In this article, I’ll discuss why this Canadian Stalwart is a must-buy in the present situation.
Royal Bank’s size and diversification matters
As one of the largest banks in Canada, Royal Bank offers a very diversified portfolio of financial services. These range from personal and commercial banking, insurance, corporate banking, wealth management and capital market services. The bank predominantly operates in Canada and has additional operations in the U.S. and other countries.
As one of the top 10 largest banks in the world, Royal Bank certainly falls under the umbrella of “too big to fail,” even in international terms. The company’s deep integration into the global financial system means that if Royal Bank were to go down, it could drag a good portion of the global economy with it. In this sense, the bank’s massive size provides investors with a relative moat and a central bank put, if you will.
The company’s diversified revenue streams are also noteworthy, as they protect investors from shocks in one portion of the market. If we do see a residential or commercial real estate crash, Royal Bank’s wealth management and capital markets divisions can offset some of these losses.
With one of the better valuation multiples in the sector, I think Royal Bank’s relative quality premium should be worth considering for the average investor.
Where will Royal Bank go from here?
Over the past five years, Royal Bank stock has seen its revenue surge around 32% to $56.1 billion. At a valuation of just more than $180 billion, this is a company that’s trading at a reasonable multiple, particularly given the incredible profitability profile this lender has been able to maintain.
The company’s more recent quarterly growth numbers have been impressive, with analysts expecting nearly $12 in earnings for this fiscal year. If that’s the case, Royal Bank’s forward multiple would drop to around 11 times, which is even more attractive for value-conscious investors.

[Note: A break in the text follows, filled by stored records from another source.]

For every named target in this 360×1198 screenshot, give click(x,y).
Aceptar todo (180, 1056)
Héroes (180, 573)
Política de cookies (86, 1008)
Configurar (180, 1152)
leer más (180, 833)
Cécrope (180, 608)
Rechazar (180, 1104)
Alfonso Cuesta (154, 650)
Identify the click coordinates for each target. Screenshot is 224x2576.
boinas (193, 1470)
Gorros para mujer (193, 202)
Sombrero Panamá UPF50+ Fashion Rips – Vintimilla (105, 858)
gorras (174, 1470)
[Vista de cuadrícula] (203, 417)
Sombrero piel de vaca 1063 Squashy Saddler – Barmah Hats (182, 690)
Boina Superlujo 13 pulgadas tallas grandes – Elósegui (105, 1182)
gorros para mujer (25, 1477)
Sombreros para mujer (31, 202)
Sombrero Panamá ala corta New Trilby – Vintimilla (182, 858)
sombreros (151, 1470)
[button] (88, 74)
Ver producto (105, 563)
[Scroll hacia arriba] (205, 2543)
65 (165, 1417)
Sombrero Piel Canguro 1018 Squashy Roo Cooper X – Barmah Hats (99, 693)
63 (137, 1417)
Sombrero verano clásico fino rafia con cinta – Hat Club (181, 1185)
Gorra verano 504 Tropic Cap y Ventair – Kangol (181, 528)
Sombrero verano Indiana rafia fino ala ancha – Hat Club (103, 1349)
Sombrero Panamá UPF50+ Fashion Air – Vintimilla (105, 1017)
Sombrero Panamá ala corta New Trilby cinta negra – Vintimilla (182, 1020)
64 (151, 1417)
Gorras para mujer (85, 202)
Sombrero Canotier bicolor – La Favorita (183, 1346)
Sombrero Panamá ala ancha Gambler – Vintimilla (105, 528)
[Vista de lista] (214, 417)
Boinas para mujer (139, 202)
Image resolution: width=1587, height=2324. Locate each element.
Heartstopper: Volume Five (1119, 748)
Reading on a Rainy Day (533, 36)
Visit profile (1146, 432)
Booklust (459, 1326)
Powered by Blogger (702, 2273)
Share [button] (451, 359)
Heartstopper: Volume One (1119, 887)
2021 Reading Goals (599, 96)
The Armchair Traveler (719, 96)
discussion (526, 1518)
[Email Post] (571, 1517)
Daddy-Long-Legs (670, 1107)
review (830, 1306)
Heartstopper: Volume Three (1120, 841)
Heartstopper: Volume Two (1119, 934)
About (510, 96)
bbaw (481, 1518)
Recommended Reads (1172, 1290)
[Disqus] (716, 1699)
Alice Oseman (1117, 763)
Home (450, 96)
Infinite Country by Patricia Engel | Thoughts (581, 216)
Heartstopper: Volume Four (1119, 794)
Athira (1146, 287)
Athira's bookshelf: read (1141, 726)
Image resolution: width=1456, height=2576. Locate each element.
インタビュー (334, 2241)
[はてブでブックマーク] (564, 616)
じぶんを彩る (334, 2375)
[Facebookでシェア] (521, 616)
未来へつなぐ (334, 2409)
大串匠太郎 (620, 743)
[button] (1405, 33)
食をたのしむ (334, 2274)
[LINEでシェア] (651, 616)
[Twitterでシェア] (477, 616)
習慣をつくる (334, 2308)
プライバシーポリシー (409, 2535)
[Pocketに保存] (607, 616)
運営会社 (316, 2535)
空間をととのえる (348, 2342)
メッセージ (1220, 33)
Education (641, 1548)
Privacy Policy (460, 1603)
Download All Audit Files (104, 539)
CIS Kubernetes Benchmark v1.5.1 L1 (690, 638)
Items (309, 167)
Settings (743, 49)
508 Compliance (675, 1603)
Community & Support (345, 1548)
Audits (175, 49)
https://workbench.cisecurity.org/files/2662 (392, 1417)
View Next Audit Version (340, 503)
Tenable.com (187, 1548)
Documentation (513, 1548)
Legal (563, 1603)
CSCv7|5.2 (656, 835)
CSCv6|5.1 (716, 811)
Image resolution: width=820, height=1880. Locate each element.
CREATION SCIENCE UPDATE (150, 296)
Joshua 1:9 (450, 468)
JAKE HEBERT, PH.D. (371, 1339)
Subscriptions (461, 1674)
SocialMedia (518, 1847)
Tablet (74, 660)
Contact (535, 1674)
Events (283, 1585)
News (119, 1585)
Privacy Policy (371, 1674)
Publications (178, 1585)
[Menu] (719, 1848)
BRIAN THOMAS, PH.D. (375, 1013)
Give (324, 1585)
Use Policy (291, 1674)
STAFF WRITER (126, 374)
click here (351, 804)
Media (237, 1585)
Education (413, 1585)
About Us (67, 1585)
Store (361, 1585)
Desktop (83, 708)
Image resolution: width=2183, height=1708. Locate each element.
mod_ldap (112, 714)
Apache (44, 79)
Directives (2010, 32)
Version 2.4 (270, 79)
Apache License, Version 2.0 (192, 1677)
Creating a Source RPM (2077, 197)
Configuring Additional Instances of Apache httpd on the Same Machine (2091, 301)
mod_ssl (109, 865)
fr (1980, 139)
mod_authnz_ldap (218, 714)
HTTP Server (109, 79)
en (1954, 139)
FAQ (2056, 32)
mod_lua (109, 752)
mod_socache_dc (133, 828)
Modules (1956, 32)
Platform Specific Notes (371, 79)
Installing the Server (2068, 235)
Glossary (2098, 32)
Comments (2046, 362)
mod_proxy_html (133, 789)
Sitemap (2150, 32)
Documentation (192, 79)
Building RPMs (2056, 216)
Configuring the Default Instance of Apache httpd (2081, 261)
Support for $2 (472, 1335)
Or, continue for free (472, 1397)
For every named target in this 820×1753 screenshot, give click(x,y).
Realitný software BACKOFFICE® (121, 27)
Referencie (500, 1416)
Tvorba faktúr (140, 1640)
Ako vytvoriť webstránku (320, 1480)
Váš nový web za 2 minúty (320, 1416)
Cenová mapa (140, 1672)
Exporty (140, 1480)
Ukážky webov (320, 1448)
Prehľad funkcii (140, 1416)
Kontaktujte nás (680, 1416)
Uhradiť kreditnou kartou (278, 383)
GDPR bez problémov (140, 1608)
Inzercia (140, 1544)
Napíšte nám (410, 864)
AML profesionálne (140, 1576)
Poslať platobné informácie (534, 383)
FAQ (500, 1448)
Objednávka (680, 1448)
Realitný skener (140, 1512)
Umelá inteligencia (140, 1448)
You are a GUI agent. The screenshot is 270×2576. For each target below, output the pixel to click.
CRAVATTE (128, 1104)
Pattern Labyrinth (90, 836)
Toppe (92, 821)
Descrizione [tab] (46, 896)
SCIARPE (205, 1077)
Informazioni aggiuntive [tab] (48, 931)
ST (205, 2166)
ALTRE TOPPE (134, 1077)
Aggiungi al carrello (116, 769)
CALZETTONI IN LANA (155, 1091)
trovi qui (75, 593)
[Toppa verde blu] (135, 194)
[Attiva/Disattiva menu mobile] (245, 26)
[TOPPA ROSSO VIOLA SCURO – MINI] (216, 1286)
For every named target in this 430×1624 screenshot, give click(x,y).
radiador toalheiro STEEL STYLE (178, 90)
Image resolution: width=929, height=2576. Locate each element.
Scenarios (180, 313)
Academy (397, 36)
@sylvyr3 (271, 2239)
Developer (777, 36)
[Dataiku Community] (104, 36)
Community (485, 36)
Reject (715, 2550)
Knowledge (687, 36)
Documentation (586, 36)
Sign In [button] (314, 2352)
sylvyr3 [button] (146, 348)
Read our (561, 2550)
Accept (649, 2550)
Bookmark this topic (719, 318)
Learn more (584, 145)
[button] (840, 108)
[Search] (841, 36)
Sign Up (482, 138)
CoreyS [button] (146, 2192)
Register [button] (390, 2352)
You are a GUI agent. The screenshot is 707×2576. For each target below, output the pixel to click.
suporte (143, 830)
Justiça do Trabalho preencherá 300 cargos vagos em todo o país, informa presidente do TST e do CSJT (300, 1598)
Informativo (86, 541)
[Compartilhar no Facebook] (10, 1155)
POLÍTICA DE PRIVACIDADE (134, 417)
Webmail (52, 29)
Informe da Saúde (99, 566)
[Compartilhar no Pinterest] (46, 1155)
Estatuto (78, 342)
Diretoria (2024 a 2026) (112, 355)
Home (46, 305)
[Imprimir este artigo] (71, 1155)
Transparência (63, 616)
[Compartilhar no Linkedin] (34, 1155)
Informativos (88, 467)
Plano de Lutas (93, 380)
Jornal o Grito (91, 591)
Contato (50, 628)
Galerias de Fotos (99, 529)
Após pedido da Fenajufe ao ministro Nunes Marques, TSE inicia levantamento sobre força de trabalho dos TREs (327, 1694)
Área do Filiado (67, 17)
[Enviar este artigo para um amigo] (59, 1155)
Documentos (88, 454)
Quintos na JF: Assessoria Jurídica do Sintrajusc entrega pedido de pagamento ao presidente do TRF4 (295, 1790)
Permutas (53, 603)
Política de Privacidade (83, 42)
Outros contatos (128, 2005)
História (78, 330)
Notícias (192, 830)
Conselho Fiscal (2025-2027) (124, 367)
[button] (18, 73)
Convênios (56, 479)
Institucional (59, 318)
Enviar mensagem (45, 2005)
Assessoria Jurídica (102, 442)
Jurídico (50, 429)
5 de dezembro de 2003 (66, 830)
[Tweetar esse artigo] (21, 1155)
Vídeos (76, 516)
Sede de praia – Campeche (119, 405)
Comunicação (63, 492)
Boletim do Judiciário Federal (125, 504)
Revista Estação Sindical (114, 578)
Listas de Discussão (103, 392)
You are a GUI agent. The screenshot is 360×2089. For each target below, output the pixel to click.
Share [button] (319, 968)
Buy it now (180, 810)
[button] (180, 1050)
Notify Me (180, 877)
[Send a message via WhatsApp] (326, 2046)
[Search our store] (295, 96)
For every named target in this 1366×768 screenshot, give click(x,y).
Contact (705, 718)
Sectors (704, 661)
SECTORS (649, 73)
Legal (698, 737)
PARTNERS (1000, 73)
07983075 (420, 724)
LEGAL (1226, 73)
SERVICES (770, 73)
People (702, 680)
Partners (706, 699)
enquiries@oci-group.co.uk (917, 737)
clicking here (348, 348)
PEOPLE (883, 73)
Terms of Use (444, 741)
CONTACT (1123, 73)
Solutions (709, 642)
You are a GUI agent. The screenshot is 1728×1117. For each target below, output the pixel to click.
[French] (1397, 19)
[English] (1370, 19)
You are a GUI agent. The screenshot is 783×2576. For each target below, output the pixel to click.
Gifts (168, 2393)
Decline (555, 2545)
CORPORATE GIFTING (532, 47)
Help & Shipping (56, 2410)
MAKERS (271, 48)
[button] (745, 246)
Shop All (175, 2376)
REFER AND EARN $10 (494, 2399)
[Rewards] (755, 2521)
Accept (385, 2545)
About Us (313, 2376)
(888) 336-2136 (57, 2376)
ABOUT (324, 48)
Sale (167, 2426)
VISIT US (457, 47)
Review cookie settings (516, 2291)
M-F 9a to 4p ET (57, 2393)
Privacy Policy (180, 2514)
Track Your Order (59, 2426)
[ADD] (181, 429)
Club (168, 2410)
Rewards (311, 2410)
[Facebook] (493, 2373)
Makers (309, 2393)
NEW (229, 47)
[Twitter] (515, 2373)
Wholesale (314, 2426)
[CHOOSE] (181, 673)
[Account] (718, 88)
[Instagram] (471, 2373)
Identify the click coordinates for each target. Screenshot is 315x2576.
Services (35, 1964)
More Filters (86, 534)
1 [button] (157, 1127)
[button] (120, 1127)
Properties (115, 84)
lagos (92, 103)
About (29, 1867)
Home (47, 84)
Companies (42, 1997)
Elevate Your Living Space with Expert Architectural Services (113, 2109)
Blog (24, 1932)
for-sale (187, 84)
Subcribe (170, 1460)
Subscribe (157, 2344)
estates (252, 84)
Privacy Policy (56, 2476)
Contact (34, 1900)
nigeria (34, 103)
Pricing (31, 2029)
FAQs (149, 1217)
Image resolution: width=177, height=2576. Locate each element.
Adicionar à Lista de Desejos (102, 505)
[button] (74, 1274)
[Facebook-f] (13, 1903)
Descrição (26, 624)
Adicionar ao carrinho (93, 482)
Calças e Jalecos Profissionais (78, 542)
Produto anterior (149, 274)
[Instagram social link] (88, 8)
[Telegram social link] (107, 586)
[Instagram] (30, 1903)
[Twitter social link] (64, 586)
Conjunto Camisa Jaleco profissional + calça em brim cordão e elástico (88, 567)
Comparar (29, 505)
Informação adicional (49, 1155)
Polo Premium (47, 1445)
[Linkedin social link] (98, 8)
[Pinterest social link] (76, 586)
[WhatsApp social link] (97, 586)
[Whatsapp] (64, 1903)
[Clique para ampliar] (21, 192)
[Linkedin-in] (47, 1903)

Royal Bank’s recent acquisition of the Canadian unit of HSBC is something investors will want to keep an eye on. In my view, this deal indicates Royal Bank doesn’t want to see its growth rate slow and is still willing to go after market share. As a result of this deal, Royal Bank will assume the more than 700,000 HSBC clients from all over the country to their portfolio. The merger is one of the largest in the banking history of Canada, which is expected to increase the Royal Bank’s share price and enable the bank to pay higher returns to their investors.
Bottom line
Royal Bank of Canada continues to earn strong profits and offer higher returns to its investors. In 2023, the bank increased its dividend twice, providing investors with an even more juicy yield of 4.2%.
For those thinking truly long term, there are few better options in the market than this stalwart.